## WORK TO COMPLETE
Copy the listing below word for word, keeping every line and its order unchanged.

***** MATERIAL *****

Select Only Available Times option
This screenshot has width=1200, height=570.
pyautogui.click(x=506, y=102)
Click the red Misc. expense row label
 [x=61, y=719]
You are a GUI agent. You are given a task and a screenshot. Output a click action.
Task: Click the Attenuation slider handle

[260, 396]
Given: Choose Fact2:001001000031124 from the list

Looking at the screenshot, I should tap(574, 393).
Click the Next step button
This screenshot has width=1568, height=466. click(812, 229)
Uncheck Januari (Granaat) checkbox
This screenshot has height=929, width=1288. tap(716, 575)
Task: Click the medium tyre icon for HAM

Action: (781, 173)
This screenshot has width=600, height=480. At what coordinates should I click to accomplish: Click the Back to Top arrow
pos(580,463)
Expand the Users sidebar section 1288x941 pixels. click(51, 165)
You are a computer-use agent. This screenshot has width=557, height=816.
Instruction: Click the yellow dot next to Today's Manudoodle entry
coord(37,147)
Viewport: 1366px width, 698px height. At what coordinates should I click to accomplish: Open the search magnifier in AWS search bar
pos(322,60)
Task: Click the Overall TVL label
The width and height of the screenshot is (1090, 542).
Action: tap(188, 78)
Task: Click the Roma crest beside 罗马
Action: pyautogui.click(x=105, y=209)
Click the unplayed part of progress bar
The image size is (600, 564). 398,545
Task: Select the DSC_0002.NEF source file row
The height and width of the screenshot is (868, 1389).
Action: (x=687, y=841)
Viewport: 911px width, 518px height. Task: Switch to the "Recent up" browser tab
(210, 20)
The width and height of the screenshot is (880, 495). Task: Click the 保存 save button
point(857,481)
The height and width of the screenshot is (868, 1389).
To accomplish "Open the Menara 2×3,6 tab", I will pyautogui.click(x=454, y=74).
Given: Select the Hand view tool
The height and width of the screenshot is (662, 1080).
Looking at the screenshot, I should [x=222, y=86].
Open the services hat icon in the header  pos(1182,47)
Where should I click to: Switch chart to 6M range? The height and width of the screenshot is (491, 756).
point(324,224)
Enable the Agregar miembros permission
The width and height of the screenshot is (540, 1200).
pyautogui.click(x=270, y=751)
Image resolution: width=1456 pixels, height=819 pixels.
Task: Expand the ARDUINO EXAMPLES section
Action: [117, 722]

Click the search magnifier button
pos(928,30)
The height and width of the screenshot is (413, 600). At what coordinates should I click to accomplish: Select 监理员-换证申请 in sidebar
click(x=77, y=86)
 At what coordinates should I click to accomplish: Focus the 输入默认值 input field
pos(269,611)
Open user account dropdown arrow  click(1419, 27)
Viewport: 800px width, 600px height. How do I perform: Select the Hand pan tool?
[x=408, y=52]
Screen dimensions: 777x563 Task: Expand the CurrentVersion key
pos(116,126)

*****

## TASK OUTPUT
Select Only Available Times option
This screenshot has width=1200, height=570.
pyautogui.click(x=506, y=102)
Click the red Misc. expense row label
 [x=61, y=719]
You are a GUI agent. You are given a task and a screenshot. Output a click action.
Task: Click the Attenuation slider handle

[260, 396]
Given: Choose Fact2:001001000031124 from the list

Looking at the screenshot, I should tap(574, 393).
Click the Next step button
This screenshot has width=1568, height=466. click(812, 229)
Uncheck Januari (Granaat) checkbox
This screenshot has height=929, width=1288. tap(716, 575)
Task: Click the medium tyre icon for HAM

Action: (781, 173)
This screenshot has width=600, height=480. At what coordinates should I click to accomplish: Click the Back to Top arrow
pos(580,463)
Expand the Users sidebar section 1288x941 pixels. click(51, 165)
You are a computer-use agent. This screenshot has width=557, height=816.
Instruction: Click the yellow dot next to Today's Manudoodle entry
coord(37,147)
Viewport: 1366px width, 698px height. At what coordinates should I click to accomplish: Open the search magnifier in AWS search bar
pos(322,60)
Task: Click the Overall TVL label
The width and height of the screenshot is (1090, 542).
Action: tap(188, 78)
Task: Click the Roma crest beside 罗马
Action: pyautogui.click(x=105, y=209)
Click the unplayed part of progress bar
The image size is (600, 564). 398,545
Task: Select the DSC_0002.NEF source file row
The height and width of the screenshot is (868, 1389).
Action: (x=687, y=841)
Viewport: 911px width, 518px height. Task: Switch to the "Recent up" browser tab
(210, 20)
The width and height of the screenshot is (880, 495). Task: Click the 保存 save button
point(857,481)
The height and width of the screenshot is (868, 1389).
To accomplish "Open the Menara 2×3,6 tab", I will pyautogui.click(x=454, y=74).
Given: Select the Hand view tool
The height and width of the screenshot is (662, 1080).
Looking at the screenshot, I should [x=222, y=86].
Open the services hat icon in the header  pos(1182,47)
Where should I click to: Switch chart to 6M range? The height and width of the screenshot is (491, 756).
point(324,224)
Enable the Agregar miembros permission
The width and height of the screenshot is (540, 1200).
pyautogui.click(x=270, y=751)
Image resolution: width=1456 pixels, height=819 pixels.
Task: Expand the ARDUINO EXAMPLES section
Action: [117, 722]

Click the search magnifier button
pos(928,30)
The height and width of the screenshot is (413, 600). At what coordinates should I click to accomplish: Select 监理员-换证申请 in sidebar
click(x=77, y=86)
 At what coordinates should I click to accomplish: Focus the 输入默认值 input field
pos(269,611)
Open user account dropdown arrow  click(1419, 27)
Viewport: 800px width, 600px height. How do I perform: Select the Hand pan tool?
[x=408, y=52]
Screen dimensions: 777x563 Task: Expand the CurrentVersion key
pos(116,126)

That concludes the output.